List each line of the data that holds the string "screenshot", please.
───── RECORDS TO PROCESS
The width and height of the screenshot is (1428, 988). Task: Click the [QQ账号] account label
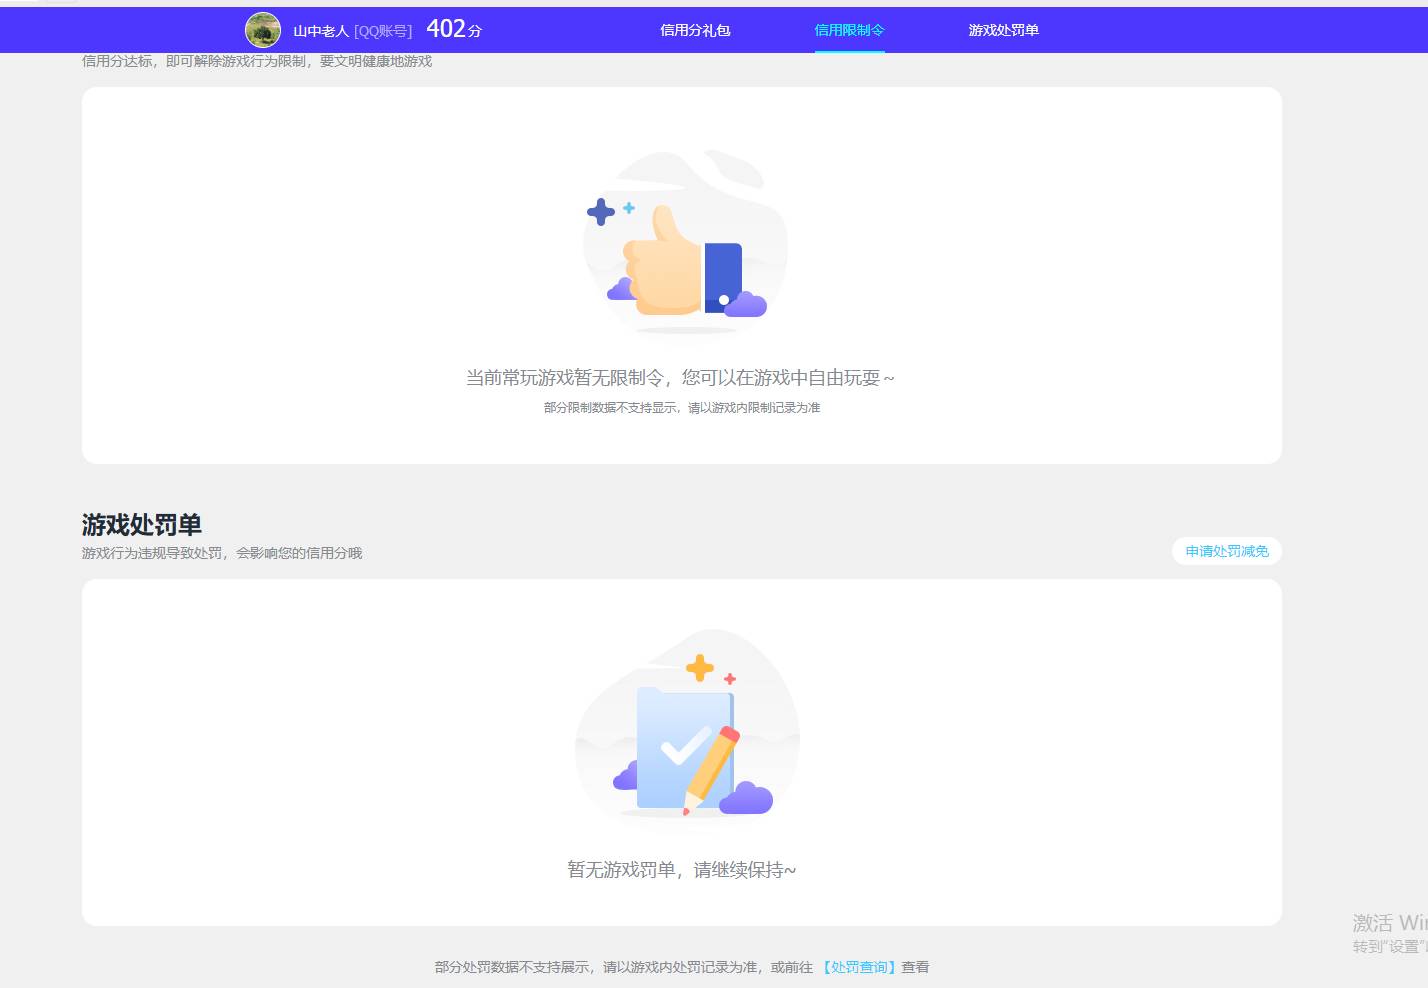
──────────
───── RECORDS TO PROCESS
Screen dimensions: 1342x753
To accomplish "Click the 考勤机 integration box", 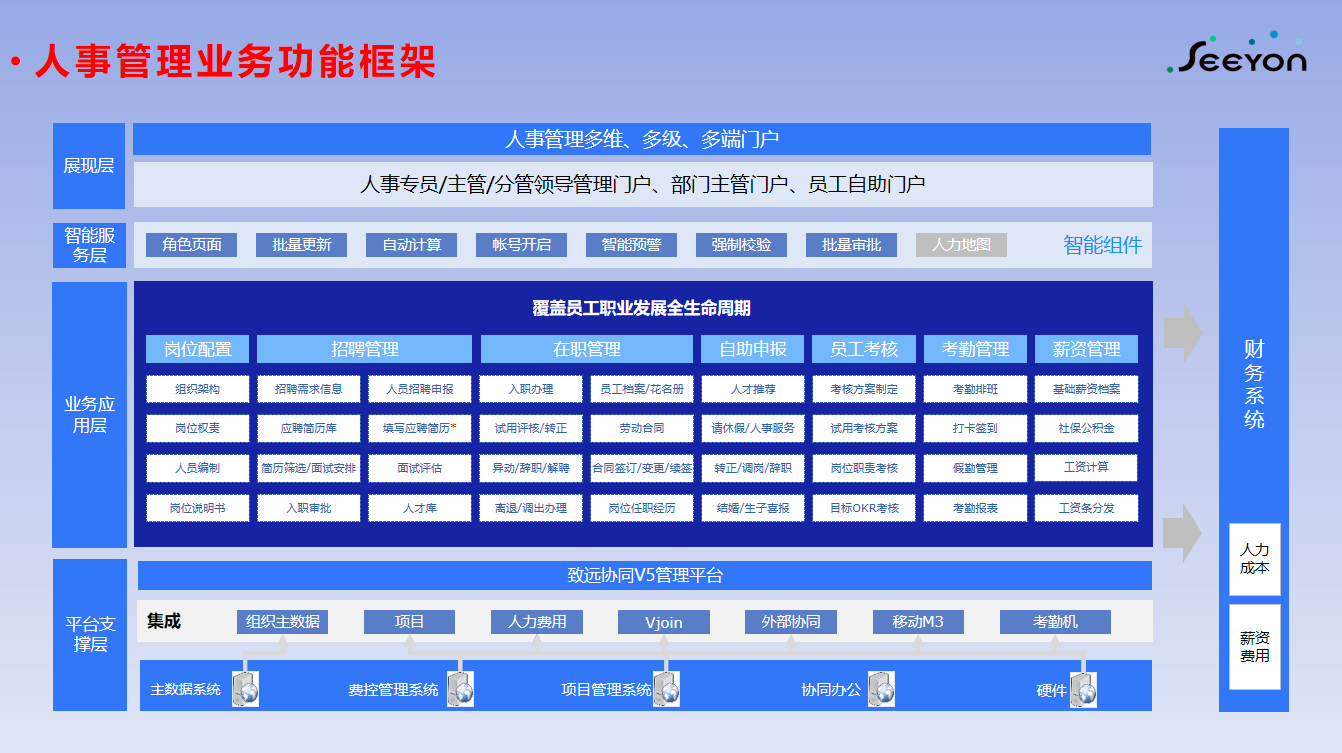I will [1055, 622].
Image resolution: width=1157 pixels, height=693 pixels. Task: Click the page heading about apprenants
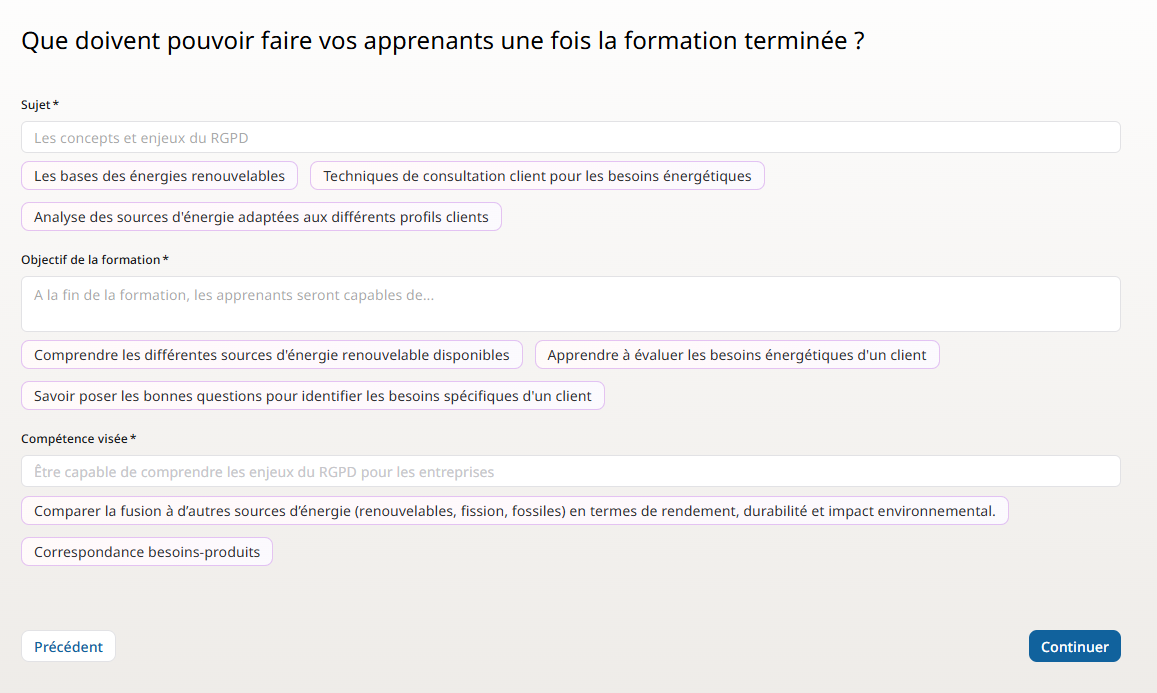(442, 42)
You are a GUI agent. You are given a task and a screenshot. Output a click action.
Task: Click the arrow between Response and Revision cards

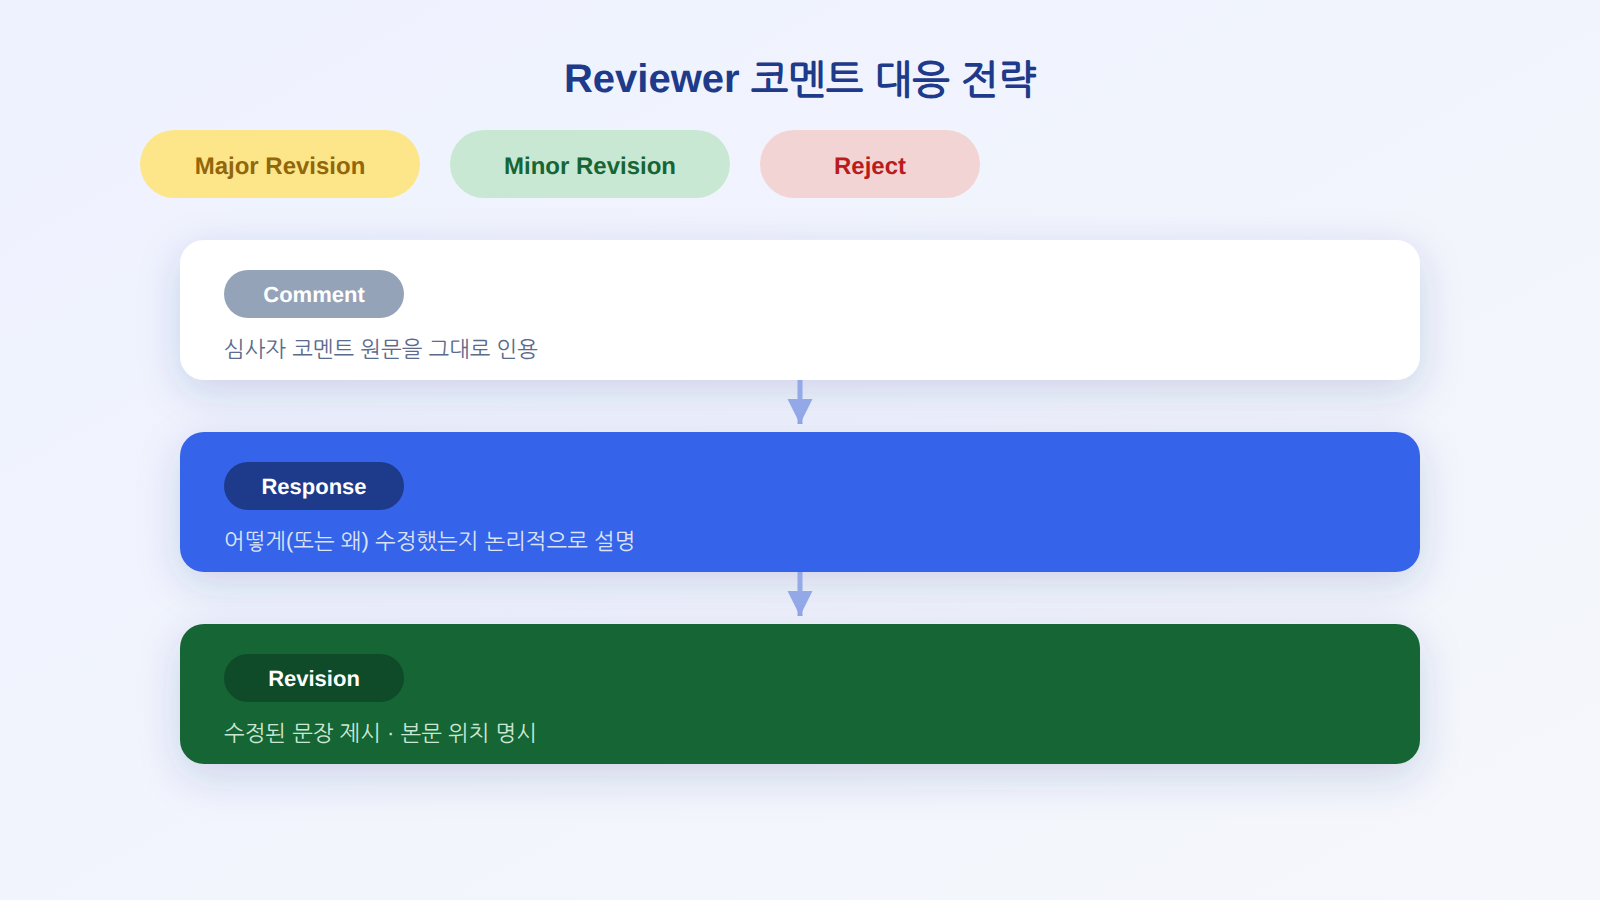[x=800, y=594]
──────────
───── RECORDS TO PROCESS
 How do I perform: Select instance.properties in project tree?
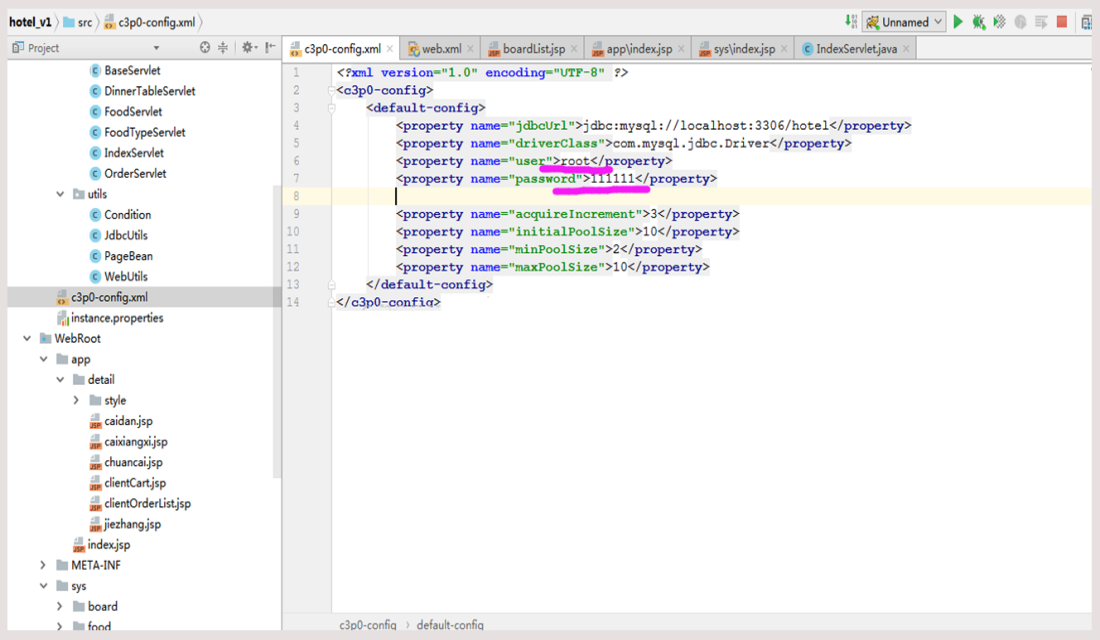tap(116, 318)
──────────
WRITTEN RESPONSE:
The width and height of the screenshot is (1428, 988). Task: Click the [QQ账号] account label
You are a GUI agent. You are given a task and a screenshot. Output a click action.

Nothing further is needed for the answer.